J’ai bien dormi, comme c’est agréable !

Je me réveille moins nerveuse, moins ronchon.

Je n’ai pas faim, enfin pas plus que ça.

Je vois le pneumologue, un monsieur charmant, avec qui je refais le monde un moment, et qui me confirme que l’arrêt de tabac rend mes poumons fort alertes.

Et voici mon premier soin, un massage d’une kiné qui « maltraite » mes charnières dorsales pour mon plus grand bien.

Elle m’explique quelques mouvements à faire en piscine.

Enfin, je revis : de l’EAU, enfin au bout de trois jours de quasi totale inactivité, je peux bouger.

 

En passant dans le hall, j’entends « bin, quel peps ! Incroyable ! ».

Je suis perdue, il semblerait qu’ici, bouger relève de l’exploit.

Je sais que c’est un peu vache d’écrire cela, car j’ai la chance que mon poids n’ait pas abîmé mon corps.

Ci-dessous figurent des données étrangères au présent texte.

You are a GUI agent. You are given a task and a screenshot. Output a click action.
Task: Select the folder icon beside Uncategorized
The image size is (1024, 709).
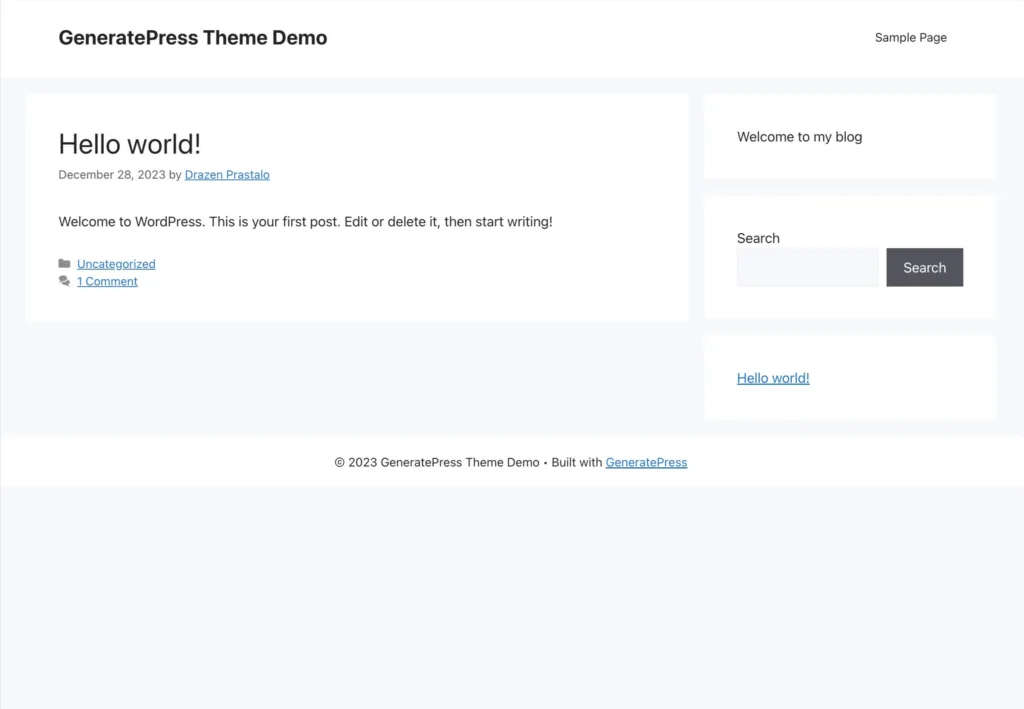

Mais zut, tout de même, il y a bien des obèses actifs, non ?

 

Je vois la nutritionniste et tente de lui expliquer mon ressenti sur ma journée de la veille, de manière plus constructive et indulgente ayant eu le temps de décanter.

Je n’ai pas des certitudes sur tout, loin s’en faut. Cependant je ne suis pas venue ici afin de chercher un quelconque « assistanat », mais un accompagnement simple, une prise de conscience, une mise en route.

Je ne me sens pas membre de la « famille des O »,  opprimée et malmenée par les autres.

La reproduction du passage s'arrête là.